## Work task
The answer must be an exact copy of the entries below, with no images in it.

## Records provided

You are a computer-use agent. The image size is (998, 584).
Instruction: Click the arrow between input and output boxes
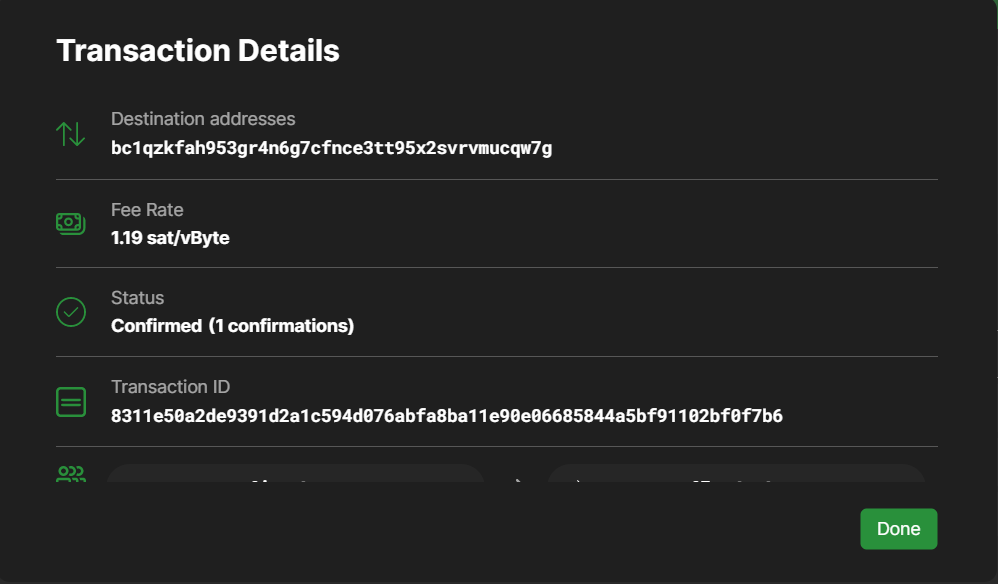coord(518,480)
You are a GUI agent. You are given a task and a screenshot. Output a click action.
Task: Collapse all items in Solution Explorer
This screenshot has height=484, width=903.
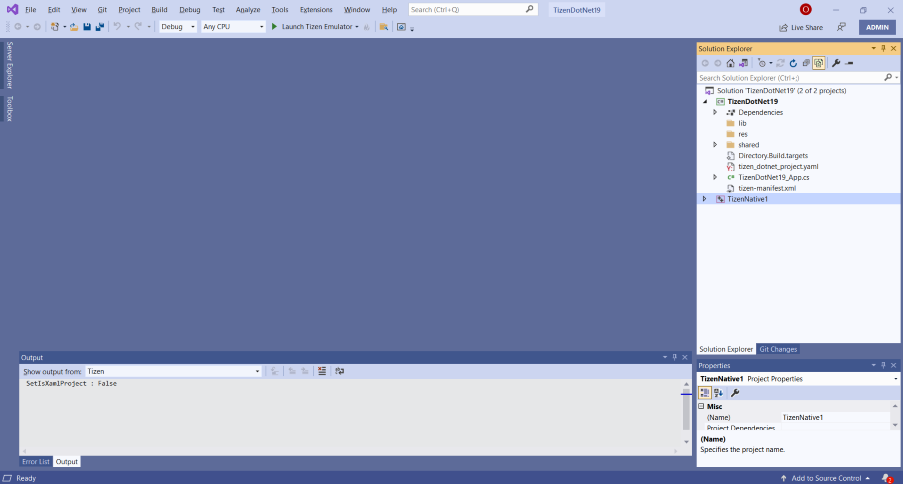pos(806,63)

## Answer space
You are a computer-use agent. The image size is (998, 584).
Instruction: Click the arrow between input and output boxes
coord(518,480)
You are a GUI agent. You are given a task and a screenshot. Output a click action.
Task: Collapse all items in Solution Explorer
This screenshot has height=484, width=903.
pos(806,63)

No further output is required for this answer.